オレは『メイドですから!』と抗議してくるステラに対して、フレイヤを呼んでくるように頼む。
最初は全く部屋から出て行く気配がなかったステラだったが、オレの意志が固いことを理解すると渋々ではあるがフレイヤを呼びに行ってくれた。ただ、扉を閉めた後に走る足音が聞こえてきたので、すぐに戻ってきてしまうだろう。それよりも早く身体を拭いてしまわないと、ステラが手伝うと言ってくることは明らかだ。
オレはいそいそと服を脱いで身体を拭いて行く。冷たい布が肌に触れてかなり気持ちが良い。
オレが身体を拭き終わるのとほぼ同時に扉の外に気配を感じた。オレは急いで服を着てステラの帰りに準備する。
「――ご主人様、フレイヤさんたちを呼んできました」
ステラが勢いよく部屋の中へと入ってきた。メイド見習いとしてイザベルさんの弟子になってからは、常にメイドとしてふさわしい振る舞いを努めていたが、今は歳相応な様子が見て取れる。オレはその反応に嬉しくもあったが、ステラの後ろで溜息を吐いているイザベルさんの様子に、後で怒られてしまうのではないかと不安になる。
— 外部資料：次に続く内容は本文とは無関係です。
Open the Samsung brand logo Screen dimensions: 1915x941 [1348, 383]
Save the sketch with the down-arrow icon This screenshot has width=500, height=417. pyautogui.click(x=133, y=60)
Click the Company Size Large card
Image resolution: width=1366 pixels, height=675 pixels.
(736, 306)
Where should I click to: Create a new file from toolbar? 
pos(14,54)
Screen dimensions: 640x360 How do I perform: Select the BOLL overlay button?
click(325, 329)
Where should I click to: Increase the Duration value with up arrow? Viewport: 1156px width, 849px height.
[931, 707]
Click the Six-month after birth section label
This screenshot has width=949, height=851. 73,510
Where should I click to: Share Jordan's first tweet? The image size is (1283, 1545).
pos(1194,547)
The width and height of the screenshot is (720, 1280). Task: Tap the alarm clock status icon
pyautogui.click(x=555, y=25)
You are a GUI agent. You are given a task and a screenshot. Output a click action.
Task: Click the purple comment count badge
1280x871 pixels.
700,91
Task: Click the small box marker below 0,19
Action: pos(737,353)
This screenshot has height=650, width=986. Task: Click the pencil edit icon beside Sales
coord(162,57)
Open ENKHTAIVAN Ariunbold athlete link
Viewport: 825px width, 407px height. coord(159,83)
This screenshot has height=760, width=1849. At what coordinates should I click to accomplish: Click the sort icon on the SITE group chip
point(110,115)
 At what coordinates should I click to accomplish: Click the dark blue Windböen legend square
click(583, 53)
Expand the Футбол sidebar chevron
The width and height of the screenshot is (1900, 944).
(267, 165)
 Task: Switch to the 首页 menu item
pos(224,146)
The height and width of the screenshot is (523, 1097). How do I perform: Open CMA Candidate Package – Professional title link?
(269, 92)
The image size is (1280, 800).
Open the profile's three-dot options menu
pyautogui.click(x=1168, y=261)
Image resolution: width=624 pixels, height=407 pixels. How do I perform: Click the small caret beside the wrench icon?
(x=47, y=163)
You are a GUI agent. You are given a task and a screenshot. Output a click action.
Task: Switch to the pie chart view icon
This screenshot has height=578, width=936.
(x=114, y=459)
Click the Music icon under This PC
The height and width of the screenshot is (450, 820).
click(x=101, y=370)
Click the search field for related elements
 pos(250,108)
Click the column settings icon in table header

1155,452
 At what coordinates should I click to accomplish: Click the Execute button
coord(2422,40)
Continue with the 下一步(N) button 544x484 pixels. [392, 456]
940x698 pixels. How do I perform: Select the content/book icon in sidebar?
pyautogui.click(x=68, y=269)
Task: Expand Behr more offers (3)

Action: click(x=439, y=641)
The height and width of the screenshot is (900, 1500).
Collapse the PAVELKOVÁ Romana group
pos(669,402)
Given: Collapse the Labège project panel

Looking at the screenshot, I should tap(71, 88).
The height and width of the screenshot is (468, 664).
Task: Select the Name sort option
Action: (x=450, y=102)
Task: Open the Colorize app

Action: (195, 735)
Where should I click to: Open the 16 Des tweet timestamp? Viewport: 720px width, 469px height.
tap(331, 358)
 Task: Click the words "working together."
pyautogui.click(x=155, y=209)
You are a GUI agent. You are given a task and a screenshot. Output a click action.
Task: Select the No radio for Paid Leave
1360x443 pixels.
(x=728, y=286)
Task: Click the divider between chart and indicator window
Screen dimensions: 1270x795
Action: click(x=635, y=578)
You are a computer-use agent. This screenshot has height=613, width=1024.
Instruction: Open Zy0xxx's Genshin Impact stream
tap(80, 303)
「ご主人さま、何でご自身だけで拭き終わっているのですか!
ご主人さまは怪我人なんですから、私がお世話をしなければいけないんです。
メイドの私の仕事を奪わないでください」
オレが身体を拭き終えていることを確認すると、ステラはかなり残念そうな顔をした後すぐにオレに抗議の声を上げる。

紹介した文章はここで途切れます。